### WRITTEN PROBLEM
Copy out the listing below word for word, keeping every line.

Rows on where targets appear:
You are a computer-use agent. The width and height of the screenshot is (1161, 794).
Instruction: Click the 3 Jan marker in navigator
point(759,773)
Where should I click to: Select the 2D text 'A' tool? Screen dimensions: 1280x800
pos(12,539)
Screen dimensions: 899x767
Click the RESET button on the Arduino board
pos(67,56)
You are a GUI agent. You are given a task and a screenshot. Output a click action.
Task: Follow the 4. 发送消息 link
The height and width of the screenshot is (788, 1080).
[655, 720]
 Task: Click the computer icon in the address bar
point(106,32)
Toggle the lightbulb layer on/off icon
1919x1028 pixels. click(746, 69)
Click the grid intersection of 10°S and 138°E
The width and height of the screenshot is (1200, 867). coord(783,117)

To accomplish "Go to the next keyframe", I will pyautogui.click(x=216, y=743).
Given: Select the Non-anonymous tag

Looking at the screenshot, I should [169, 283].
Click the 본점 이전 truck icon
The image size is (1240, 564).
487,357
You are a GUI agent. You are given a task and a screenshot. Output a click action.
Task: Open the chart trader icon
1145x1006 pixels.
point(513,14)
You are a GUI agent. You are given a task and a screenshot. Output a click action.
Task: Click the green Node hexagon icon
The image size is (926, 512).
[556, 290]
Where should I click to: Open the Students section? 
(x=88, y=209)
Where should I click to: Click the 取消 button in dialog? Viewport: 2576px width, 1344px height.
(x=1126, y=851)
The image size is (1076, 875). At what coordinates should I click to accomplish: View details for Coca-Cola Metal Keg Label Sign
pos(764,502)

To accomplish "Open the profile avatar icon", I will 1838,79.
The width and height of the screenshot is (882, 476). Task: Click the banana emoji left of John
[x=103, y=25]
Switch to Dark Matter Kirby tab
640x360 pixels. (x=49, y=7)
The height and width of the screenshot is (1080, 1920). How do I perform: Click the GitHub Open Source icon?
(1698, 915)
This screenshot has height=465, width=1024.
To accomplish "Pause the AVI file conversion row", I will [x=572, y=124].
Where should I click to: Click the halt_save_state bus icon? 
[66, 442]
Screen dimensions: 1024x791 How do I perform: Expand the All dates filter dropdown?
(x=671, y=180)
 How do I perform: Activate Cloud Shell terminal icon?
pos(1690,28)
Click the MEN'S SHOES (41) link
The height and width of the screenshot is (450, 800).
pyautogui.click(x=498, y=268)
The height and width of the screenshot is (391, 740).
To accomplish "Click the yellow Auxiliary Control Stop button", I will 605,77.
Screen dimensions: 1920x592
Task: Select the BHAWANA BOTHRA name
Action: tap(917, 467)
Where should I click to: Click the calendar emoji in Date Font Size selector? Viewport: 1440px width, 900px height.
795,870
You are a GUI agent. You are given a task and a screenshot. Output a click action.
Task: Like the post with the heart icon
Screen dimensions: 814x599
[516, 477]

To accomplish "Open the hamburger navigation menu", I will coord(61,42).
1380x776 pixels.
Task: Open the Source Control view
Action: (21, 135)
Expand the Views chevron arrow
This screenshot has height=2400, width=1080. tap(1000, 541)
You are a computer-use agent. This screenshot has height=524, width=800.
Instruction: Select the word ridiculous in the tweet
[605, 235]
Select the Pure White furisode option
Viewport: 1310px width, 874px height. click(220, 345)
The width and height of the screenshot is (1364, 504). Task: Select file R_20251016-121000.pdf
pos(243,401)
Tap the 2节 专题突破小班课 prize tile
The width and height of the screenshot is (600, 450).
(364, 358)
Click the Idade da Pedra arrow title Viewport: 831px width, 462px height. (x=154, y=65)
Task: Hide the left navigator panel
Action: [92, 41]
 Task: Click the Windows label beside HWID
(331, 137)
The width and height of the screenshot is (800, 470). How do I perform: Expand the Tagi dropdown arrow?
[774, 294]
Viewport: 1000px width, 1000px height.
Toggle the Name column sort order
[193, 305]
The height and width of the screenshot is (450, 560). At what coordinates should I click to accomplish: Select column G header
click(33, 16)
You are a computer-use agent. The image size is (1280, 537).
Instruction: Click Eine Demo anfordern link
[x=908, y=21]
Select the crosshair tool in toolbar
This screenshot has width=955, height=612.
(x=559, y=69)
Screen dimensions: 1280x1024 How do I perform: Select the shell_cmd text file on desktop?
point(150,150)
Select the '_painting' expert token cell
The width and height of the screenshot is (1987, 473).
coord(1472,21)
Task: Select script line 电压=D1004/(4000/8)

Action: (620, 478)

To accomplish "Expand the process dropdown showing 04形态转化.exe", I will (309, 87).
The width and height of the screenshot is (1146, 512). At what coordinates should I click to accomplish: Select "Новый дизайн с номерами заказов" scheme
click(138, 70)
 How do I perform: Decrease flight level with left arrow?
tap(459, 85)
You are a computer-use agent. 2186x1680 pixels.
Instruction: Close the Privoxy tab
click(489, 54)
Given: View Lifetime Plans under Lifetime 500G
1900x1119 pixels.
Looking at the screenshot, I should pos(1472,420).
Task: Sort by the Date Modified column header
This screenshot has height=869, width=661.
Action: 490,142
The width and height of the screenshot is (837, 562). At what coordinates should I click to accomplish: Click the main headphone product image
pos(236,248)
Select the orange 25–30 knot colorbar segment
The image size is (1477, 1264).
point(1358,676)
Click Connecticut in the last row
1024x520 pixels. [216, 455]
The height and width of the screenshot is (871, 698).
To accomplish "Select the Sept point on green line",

### OUTPUT FOR THIS EXERCISE
You are a computer-use agent. The width and height of the screenshot is (1161, 794).
Instruction: Click the 3 Jan marker in navigator
point(759,773)
Where should I click to: Select the 2D text 'A' tool? Screen dimensions: 1280x800
pos(12,539)
Screen dimensions: 899x767
Click the RESET button on the Arduino board
pos(67,56)
You are a GUI agent. You are given a task and a screenshot. Output a click action.
Task: Follow the 4. 发送消息 link
The height and width of the screenshot is (788, 1080).
[655, 720]
 Task: Click the computer icon in the address bar
point(106,32)
Toggle the lightbulb layer on/off icon
1919x1028 pixels. click(746, 69)
Click the grid intersection of 10°S and 138°E
The width and height of the screenshot is (1200, 867). coord(783,117)

To accomplish "Go to the next keyframe", I will pyautogui.click(x=216, y=743).
Given: Select the Non-anonymous tag

Looking at the screenshot, I should [169, 283].
Click the 본점 이전 truck icon
The image size is (1240, 564).
487,357
You are a GUI agent. You are given a task and a screenshot. Output a click action.
Task: Open the chart trader icon
1145x1006 pixels.
point(513,14)
You are a GUI agent. You are given a task and a screenshot. Output a click action.
Task: Click the green Node hexagon icon
The image size is (926, 512).
[556, 290]
Where should I click to: Open the Students section? 
(x=88, y=209)
Where should I click to: Click the 取消 button in dialog? Viewport: 2576px width, 1344px height.
(x=1126, y=851)
The image size is (1076, 875). At what coordinates should I click to accomplish: View details for Coca-Cola Metal Keg Label Sign
pos(764,502)

To accomplish "Open the profile avatar icon", I will 1838,79.
The width and height of the screenshot is (882, 476). Task: Click the banana emoji left of John
[x=103, y=25]
Switch to Dark Matter Kirby tab
640x360 pixels. (x=49, y=7)
The height and width of the screenshot is (1080, 1920). How do I perform: Click the GitHub Open Source icon?
(1698, 915)
This screenshot has height=465, width=1024.
To accomplish "Pause the AVI file conversion row", I will [x=572, y=124].
Where should I click to: Click the halt_save_state bus icon? 
[66, 442]
Screen dimensions: 1024x791 How do I perform: Expand the All dates filter dropdown?
(x=671, y=180)
 How do I perform: Activate Cloud Shell terminal icon?
pos(1690,28)
Click the MEN'S SHOES (41) link
The height and width of the screenshot is (450, 800).
pyautogui.click(x=498, y=268)
The height and width of the screenshot is (391, 740).
To accomplish "Click the yellow Auxiliary Control Stop button", I will 605,77.
Screen dimensions: 1920x592
Task: Select the BHAWANA BOTHRA name
Action: tap(917, 467)
Where should I click to: Click the calendar emoji in Date Font Size selector? Viewport: 1440px width, 900px height.
795,870
You are a GUI agent. You are given a task and a screenshot. Output a click action.
Task: Like the post with the heart icon
Screen dimensions: 814x599
[516, 477]

To accomplish "Open the hamburger navigation menu", I will coord(61,42).
1380x776 pixels.
Task: Open the Source Control view
Action: (21, 135)
Expand the Views chevron arrow
This screenshot has height=2400, width=1080. tap(1000, 541)
You are a computer-use agent. This screenshot has height=524, width=800.
Instruction: Select the word ridiculous in the tweet
[605, 235]
Select the Pure White furisode option
Viewport: 1310px width, 874px height. click(220, 345)
The width and height of the screenshot is (1364, 504). Task: Select file R_20251016-121000.pdf
pos(243,401)
Tap the 2节 专题突破小班课 prize tile
The width and height of the screenshot is (600, 450).
(364, 358)
Click the Idade da Pedra arrow title Viewport: 831px width, 462px height. (x=154, y=65)
Task: Hide the left navigator panel
Action: [92, 41]
 Task: Click the Windows label beside HWID
(331, 137)
The width and height of the screenshot is (800, 470). How do I perform: Expand the Tagi dropdown arrow?
[774, 294]
Viewport: 1000px width, 1000px height.
Toggle the Name column sort order
[193, 305]
The height and width of the screenshot is (450, 560). At what coordinates should I click to accomplish: Select column G header
click(33, 16)
You are a computer-use agent. The image size is (1280, 537).
Instruction: Click Eine Demo anfordern link
[x=908, y=21]
Select the crosshair tool in toolbar
This screenshot has width=955, height=612.
(x=559, y=69)
Screen dimensions: 1280x1024 How do I perform: Select the shell_cmd text file on desktop?
point(150,150)
Select the '_painting' expert token cell
The width and height of the screenshot is (1987, 473).
coord(1472,21)
Task: Select script line 电压=D1004/(4000/8)

Action: (620, 478)

To accomplish "Expand the process dropdown showing 04形态转化.exe", I will (309, 87).
The width and height of the screenshot is (1146, 512). At what coordinates should I click to accomplish: Select "Новый дизайн с номерами заказов" scheme
click(138, 70)
 How do I perform: Decrease flight level with left arrow?
tap(459, 85)
You are a computer-use agent. 2186x1680 pixels.
Instruction: Close the Privoxy tab
click(489, 54)
Given: View Lifetime Plans under Lifetime 500G
1900x1119 pixels.
Looking at the screenshot, I should pos(1472,420).
Task: Sort by the Date Modified column header
This screenshot has height=869, width=661.
Action: 490,142
The width and height of the screenshot is (837, 562). At what coordinates should I click to accomplish: Click the main headphone product image
pos(236,248)
Select the orange 25–30 knot colorbar segment
The image size is (1477, 1264).
point(1358,676)
Click Connecticut in the last row
1024x520 pixels. [216, 455]
The height and width of the screenshot is (871, 698).
To accomplish "Select the Sept point on green line",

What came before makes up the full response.